Required task 1 ▸ Translate this sentence from the interest and exchange rates description into Spanish: "Bills of Exchange represent only a very small portion of total securities outstanding in this category."

Extracted text ▸

Supporting information:
Series description – Interest and exchange rates
Bank bills
These are mostly issued as Registered Certificates of Deposit (RCD) but can also be a Bill of Exchange issued or accepted by a bank. Bills of Exchange represent only a very small portion of total securities outstanding in this category. Bank bill yields are 11.10am market mid-rates.
1 year bond
The one-year benchmark was the 15 July 2008 bond from 14 November 2006 to 1 February 2008. The benchmark then changed to the 15 July 2009 bond.
2 year bond
The two-year benchmark was the 15 July 2009 bond from 14 November 2006 to 1 February 2008. The benchmark then changed to the 15 November 2011 bond.
5 year bond
The five-year benchmark was the 15 November 2011 bond from 05 December 2005 to 1 February 2008. The benchmark then changed to the 15 April 2013 bond.
10 year bond
The ten-year benchmark was the 15 April 2015 bond from 19 January 2005 to 14 November 2006. The benchmark then changed to the 15 December 2017 bond.
Base lending rates
The base interest rate offered to new business borrowers, weighted by each surveyed institution’s total NZ dollar claims.
Call deposit rates
The interest rate paid for a deposit of $10,000 placed at call, weighted by each surveyed institution’s total NZ dollar funding.
Cross rate
Exchange rate relationship between two currencies based on each others relationship with a third, typically the US dollar.
Exchange rate
The exchange rate is the rate at which one currency is exchanged for another currency. All average exchange rates use representative 11.10am market mid-rates from April 1991. Representative 3:00pm exchange rates were used before April 1991.

Given data ▸
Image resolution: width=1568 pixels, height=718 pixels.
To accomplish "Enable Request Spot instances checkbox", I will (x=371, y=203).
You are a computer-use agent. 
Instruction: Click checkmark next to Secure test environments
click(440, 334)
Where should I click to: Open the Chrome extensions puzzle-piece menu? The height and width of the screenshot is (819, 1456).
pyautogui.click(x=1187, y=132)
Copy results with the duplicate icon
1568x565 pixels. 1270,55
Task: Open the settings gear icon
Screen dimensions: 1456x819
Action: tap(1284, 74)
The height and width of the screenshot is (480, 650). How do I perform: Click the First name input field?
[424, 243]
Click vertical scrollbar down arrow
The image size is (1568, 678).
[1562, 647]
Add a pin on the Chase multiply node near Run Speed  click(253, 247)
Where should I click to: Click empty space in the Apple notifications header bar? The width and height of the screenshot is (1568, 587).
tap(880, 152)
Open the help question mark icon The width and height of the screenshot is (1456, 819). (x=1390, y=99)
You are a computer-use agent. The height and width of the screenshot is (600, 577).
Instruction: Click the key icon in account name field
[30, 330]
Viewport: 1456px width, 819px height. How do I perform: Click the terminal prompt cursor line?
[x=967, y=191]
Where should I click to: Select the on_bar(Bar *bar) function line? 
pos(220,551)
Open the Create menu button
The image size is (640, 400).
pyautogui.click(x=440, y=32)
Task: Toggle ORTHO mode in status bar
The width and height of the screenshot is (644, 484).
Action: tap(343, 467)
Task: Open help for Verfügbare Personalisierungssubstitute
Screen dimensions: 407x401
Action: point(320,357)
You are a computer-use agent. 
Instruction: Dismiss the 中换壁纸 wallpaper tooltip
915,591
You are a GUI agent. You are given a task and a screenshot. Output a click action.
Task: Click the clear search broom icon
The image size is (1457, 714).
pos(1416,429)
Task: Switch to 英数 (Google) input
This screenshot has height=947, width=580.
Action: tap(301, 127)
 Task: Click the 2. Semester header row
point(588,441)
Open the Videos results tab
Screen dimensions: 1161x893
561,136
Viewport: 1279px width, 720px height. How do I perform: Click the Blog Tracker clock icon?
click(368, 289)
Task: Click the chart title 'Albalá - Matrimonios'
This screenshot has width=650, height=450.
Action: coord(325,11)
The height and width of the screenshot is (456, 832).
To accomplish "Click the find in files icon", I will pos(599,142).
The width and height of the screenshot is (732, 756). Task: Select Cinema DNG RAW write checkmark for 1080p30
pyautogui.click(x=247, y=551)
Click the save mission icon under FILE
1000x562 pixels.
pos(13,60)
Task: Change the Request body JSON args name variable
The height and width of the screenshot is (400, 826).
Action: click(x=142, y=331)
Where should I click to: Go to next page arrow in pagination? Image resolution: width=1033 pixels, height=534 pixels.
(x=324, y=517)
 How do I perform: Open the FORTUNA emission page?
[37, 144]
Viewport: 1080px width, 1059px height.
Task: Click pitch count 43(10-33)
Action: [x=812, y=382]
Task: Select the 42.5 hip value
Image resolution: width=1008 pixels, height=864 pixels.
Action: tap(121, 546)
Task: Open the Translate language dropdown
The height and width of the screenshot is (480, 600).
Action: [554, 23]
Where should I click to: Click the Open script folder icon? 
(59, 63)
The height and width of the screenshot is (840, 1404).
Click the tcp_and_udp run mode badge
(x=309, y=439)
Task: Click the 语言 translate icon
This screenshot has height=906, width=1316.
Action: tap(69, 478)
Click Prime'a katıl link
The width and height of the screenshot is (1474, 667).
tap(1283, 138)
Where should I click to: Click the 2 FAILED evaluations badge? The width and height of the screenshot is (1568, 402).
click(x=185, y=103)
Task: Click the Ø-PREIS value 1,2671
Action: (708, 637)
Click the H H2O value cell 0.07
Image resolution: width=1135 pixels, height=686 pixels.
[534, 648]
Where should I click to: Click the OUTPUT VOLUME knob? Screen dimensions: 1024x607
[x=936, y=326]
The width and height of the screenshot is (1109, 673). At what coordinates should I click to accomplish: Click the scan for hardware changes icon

Required task 2 ▸ Render the lines of the entries from the line with "Task: Click the 语言 translate icon" to the line with "[x=936, y=326]" as a Markdown table with the columns No. and Line, leaving out blank lines.

Final answer 1 ▸ Las letras de cambio representan solo una porción muy pequeña del total de valores en circulación en esta categoría.

Final answer 2 ▸
| No. | Line |
|---|---|
| 1 | Task: Click the 语言 translate icon |
| 2 | This screenshot has height=906, width=1316. |
| 3 | Action: tap(69, 478) |
| 4 | Click Prime'a katıl link |
| 5 | The width and height of the screenshot is (1474, 667). |
| 6 | tap(1283, 138) |
| 7 | Where should I click to: Click the 2 FAILED evaluations badge? The width and height of the screenshot is (1568, 402). |
| 8 | click(x=185, y=103) |
| 9 | Task: Click the Ø-PREIS value 1,2671 |
| 10 | Action: (708, 637) |
| 11 | Click the H H2O value cell 0.07 |
| 12 | Image resolution: width=1135 pixels, height=686 pixels. |
| 13 | [534, 648] |
| 14 | Where should I click to: Click the OUTPUT VOLUME knob? Screen dimensions: 1024x607 |
| 15 | [x=936, y=326] |